What is good humanitarian donorship?
The Principles and Good Practice of Humanitarian Donorship (GHD) are a set of 23 principles that were established by the world’s main donor governments in 2003, and subsequently adopted by the Development Assistance Committee of the Organisation for Economic Cooperation and Development (OECD/DAC) in 2005. The GHD principles outline a series of principles and practices for donor governments aimed at improving the quality and effectiveness of their humanitarian assistance, and reinforced the idea that donor governments have a responsibility to ensure their aid facilitates more effective humanitarian action. The adoption of the GHD by donor governments was a major step forward in promoting greater transparency, accountability and improved coordination amongst donors. However, donor governments have had difficulty reflecting the GHD principles in their policies and practices, as evidenced by many evaluations, such as the major evaluation of the Indian Ocean Tsunami. Moreover, the GHD lacks specific targets and benchmarks which make it difficult to determine the progress in implementation at the global level and at the level of individual donor governments.
For more information on the origins of the GHD initiative, please see Johan Scharr’s chapter from the HRI 2007, The Birth of Good Humanitarian Donorship, available here.

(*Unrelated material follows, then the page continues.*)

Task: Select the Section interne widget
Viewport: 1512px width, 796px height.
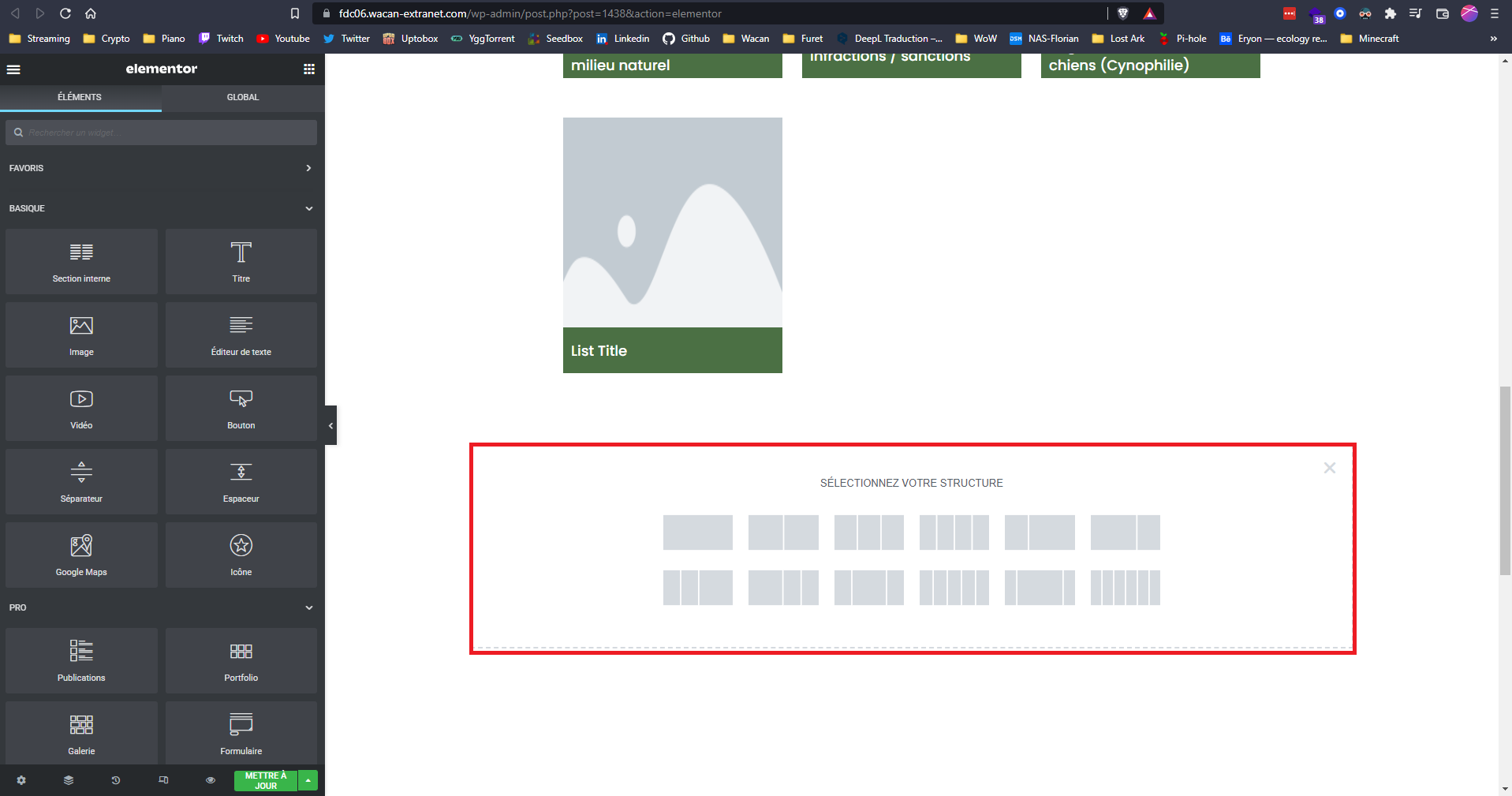Action: [81, 261]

The Humanitarian Response Index
Created in 2007, the Humanitarian Response Index (HRI) has been the world’s only independent tool for measuring the individual performance and commitment of government donors against Good Humanitarian Donorship Principles. The HRI aimed to identify and promote good donor practice and contribute to greater transparency, accountability and impact in humanitarian action. By providing an independent assessment and empirical evidence on how individual donor governments performed compared to their peers, the HRI helped the civil society and policy makers rank and benchmark the quality of government humanitarian assistance and contributed to efforts to improve the effectiveness, and impact of relief and recovery efforts.

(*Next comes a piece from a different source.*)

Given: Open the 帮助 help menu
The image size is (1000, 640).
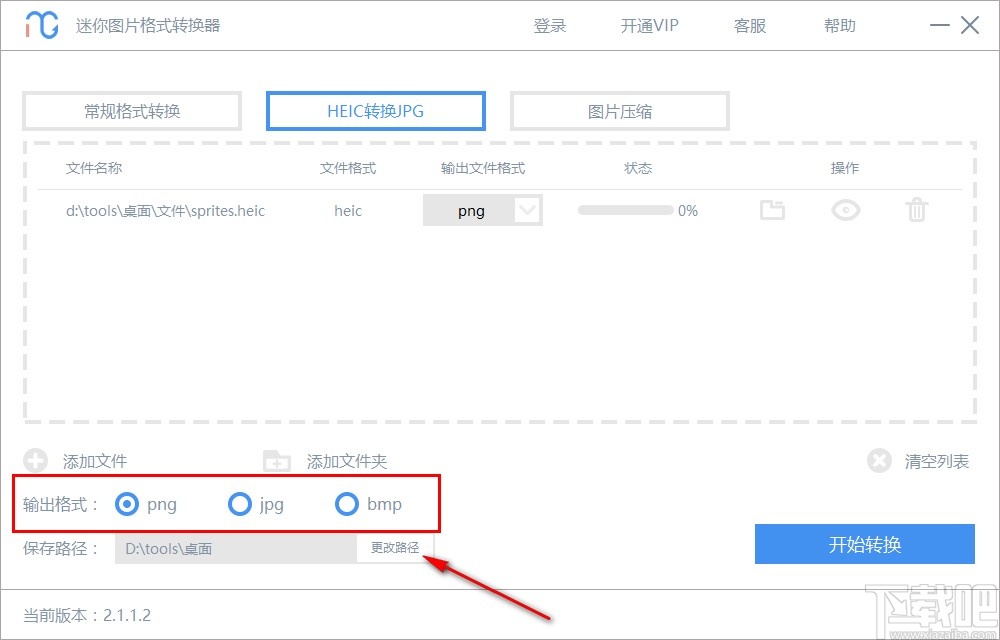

The HRI was not an index on the volume or quantity of funding provided by Western governments for humanitarian assistance. It looked beyond funding to assess critical issues around the quality and effectiveness of aid. The HRI complemented other monitoring tools and assessments that are used by the humanitarian community but was an independent exercise that was not funded by any government.
The HRI has been a collaborative effort supported by many of the world’s largest humanitarian organizations (such as UN OCHA, IFRC and UNHCR) and academic institutions (such as the University of Bochum, Columbia University, etc.), and endorsed by leading figures such as Kofi Annan, Jeffrey Sachs and Simon Maxwell. The need and importance of the HRI for the humanitarian community has been recognized by many organisations, including at the World Humanitarian Summit in Istanbul.
We are currently mobilising resources for an improved version of the project, since we believe it had a positive effect in terms of changing donor policy and practice and increasing accountability towards crisis-affected populations.